Peter then gives a sermon that refutes those who were mocking while explaining to the others what was happening. It was too early in the morning for people to be drunk (vs. 15). What they heard and saw was in keeping with Joel’s prophecy that in the last days God would pour forth His spirit. Joel’s prophecy concerns the coming Day of the Lord in which there would be judgement upon those who did not obey the Lord, but restoration for those that repented, so that hope was given that “everyone who calls on the name of the Lord shall be saved” (vs. 16-21). Peter then goes on to clearly present that Jesus is the promised Messiah that they needed to call on for salvation. He proved that He was Lord and Christ by His many miracles, wonders and signs (vs. 22), that Jesus was not a victim, but that His death was according to the predetermined plan and foreknowledge of God even though it was accomplished at the hands of evil men (vs. 23). Jesus was also raised from the dead even as David had prophesied in Psalm 16, and He ascended to the right hand of the Father according to David’s prophecy in Psalm 110. Jesus’ life, death, resurrection and ascension all prove that He is Lord and Christ, but they had crucified Him.

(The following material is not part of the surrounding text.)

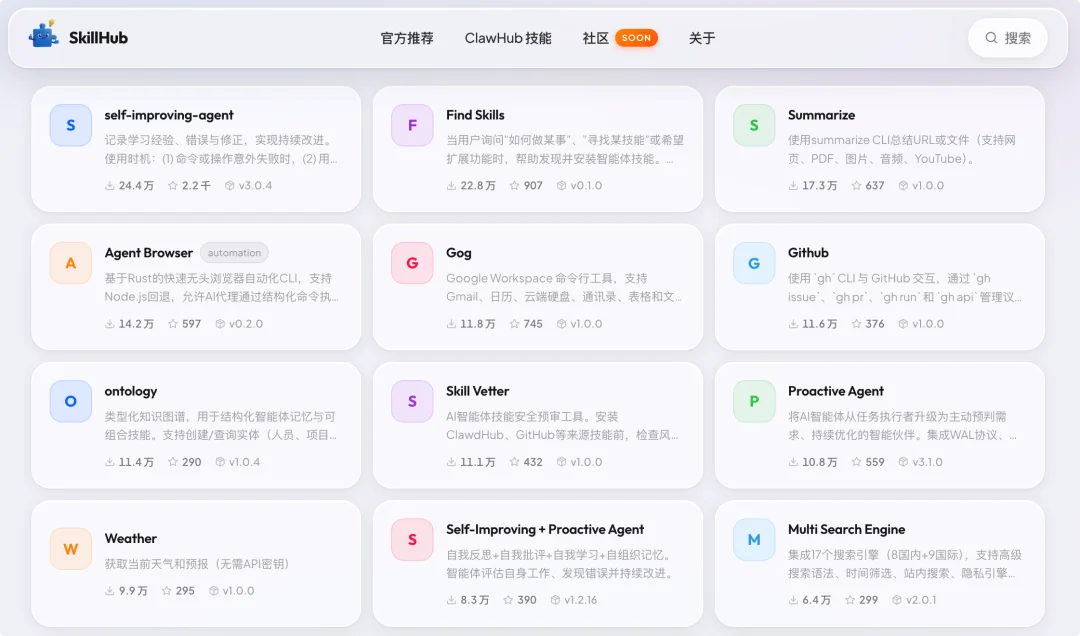Click the Skill Vetter purple "S" icon

[412, 401]
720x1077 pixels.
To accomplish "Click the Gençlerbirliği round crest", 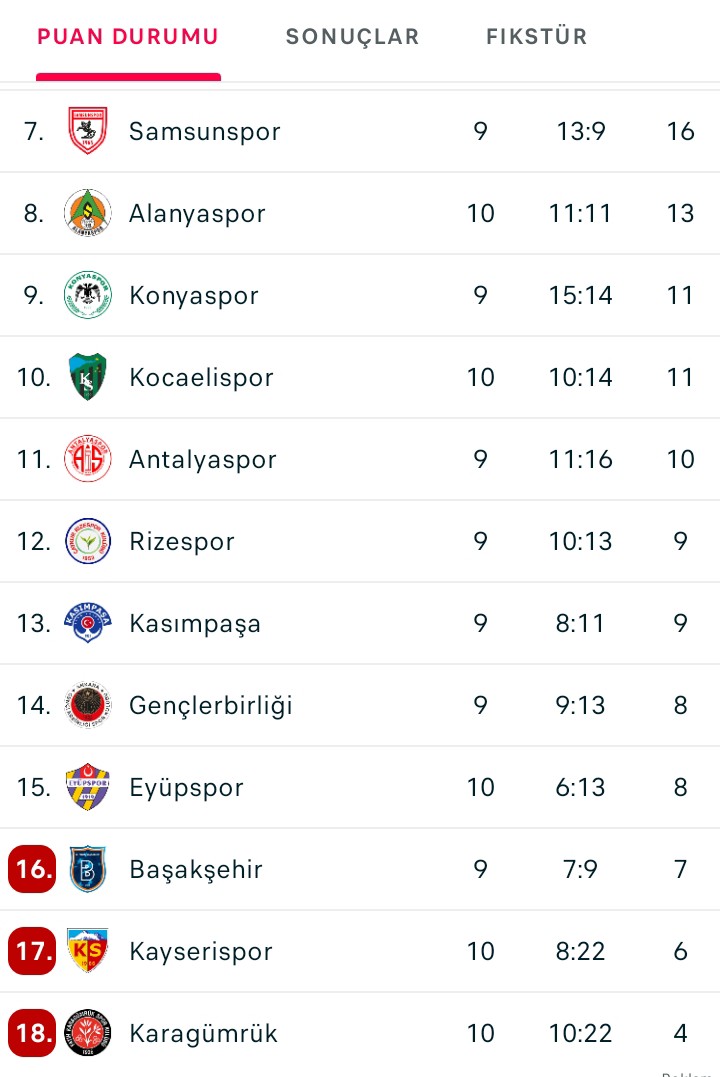I will click(88, 705).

Verse 37 tells us that these devout Jews were “pierced to the heart” when then heard all of this. In light of the prophecy of Joel that Peter had already mentioned, they knew that the Day of the Lord would bring judgement upon all who did not obey the Lord and blessing only on those that repented, and they now stood guilty of killing the Messiah. They plead with Peter to know what they should do to be saved from their sin.

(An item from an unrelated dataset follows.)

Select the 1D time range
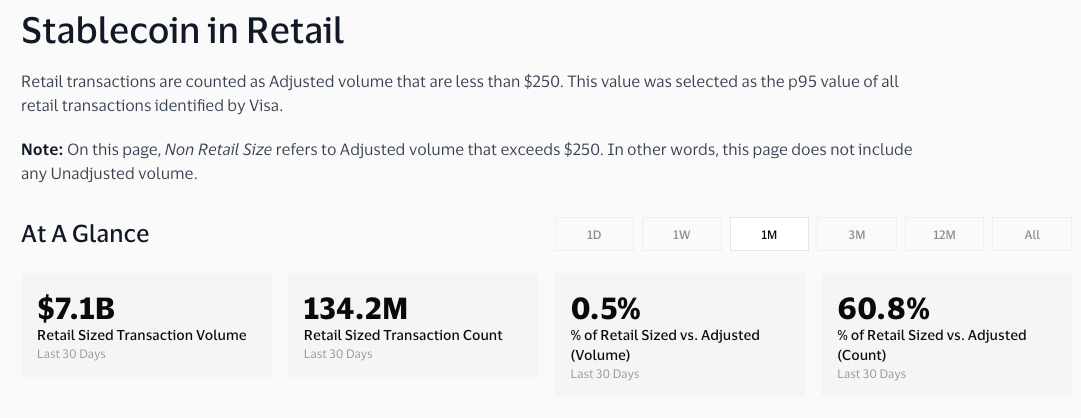The width and height of the screenshot is (1081, 418). click(593, 234)
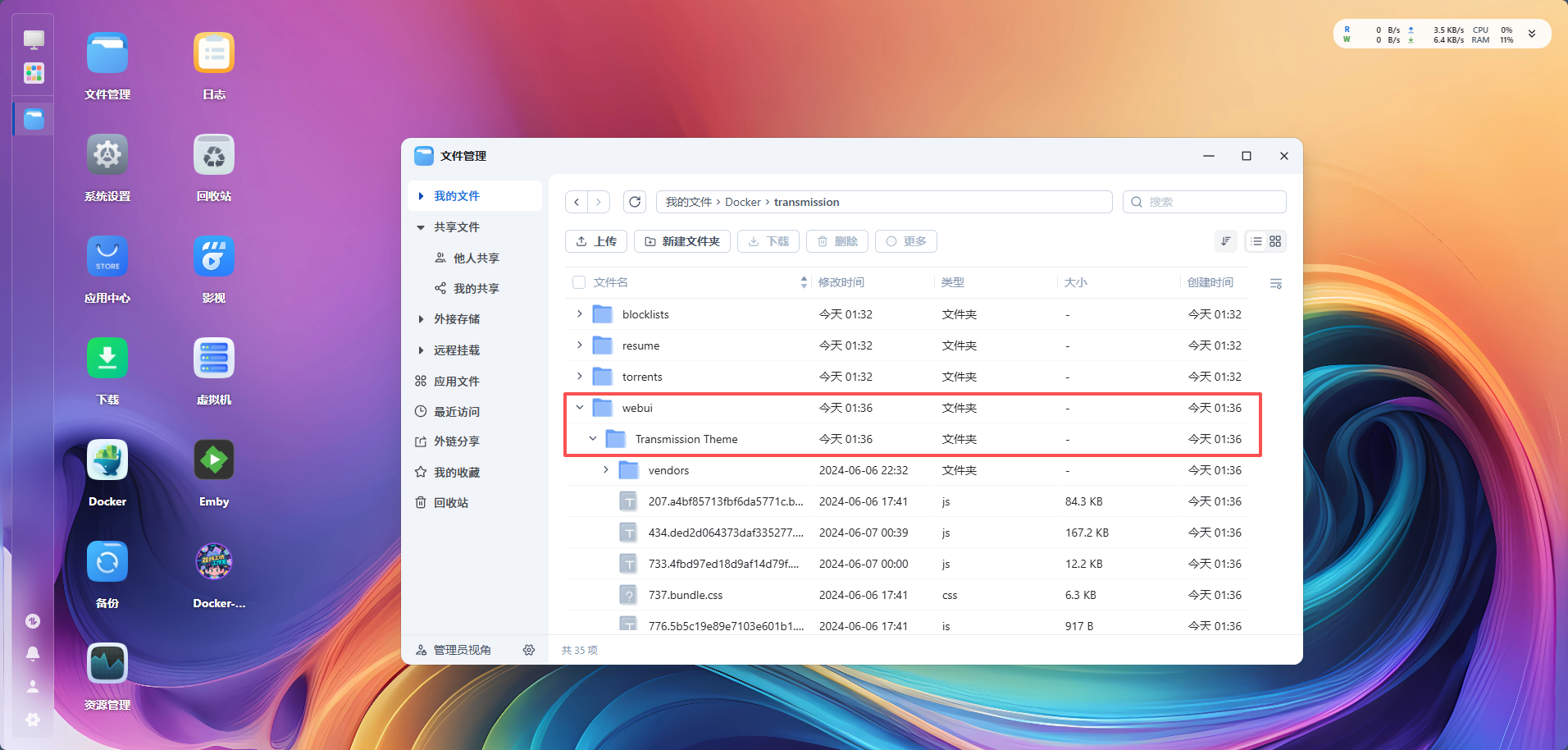The height and width of the screenshot is (750, 1568).
Task: Tick the select-all checkbox in header
Action: [579, 282]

Peter’s answer is that they should “Repent, and let each of you be baptized in the name of Jesus Christ for the forgiveness of your sins; and you shall receive the gift of the Holy Spirit.” He then continued testifying of Christ and exhorting them to “Be saved from this perverse generation!”
The Response of the Saved
Verse 41 tells us the response. “So then, those who had received his word were baptized; and there were added that day about three thousand souls.” Though we do not know the total size of the group that was listening, a very large number of these devout Jews did understand Peter’s message and followed through with repentance. We need to remember that this was a radical departure from their practice of Judaism. Though repentance and ceremonial cleansing were always a part of Judaism, being baptized in the name of Jesus Christ was new. In addition, it has only been just over seven weeks since Jesus had been crucified, so this was a very risky action in view of the hatred the religious leaders had for Jesus. But about 3,000 of them understood that there was greater risk in remaining unrepentant, so they publically identified themselves with Christ as a sign of their repentance. They probably used the ceremonial baths that were located at the base of the temple for the baptisms.
But the response of these 3,000 did not stop at baptism, for verse 42 says that “they were continually devoting themselves to the apostles’ teaching and to fellowship, to the breaking of bread and to prayer.” Salvation from sin is not about some deed of righteousness to gain forgiveness of sin, but rather it a repentance that turns from a false faith to faith in Christ and a radically changed way of life. The church has just been born and these new believers quickly recognized four basic elements that were to be the focus of their lives.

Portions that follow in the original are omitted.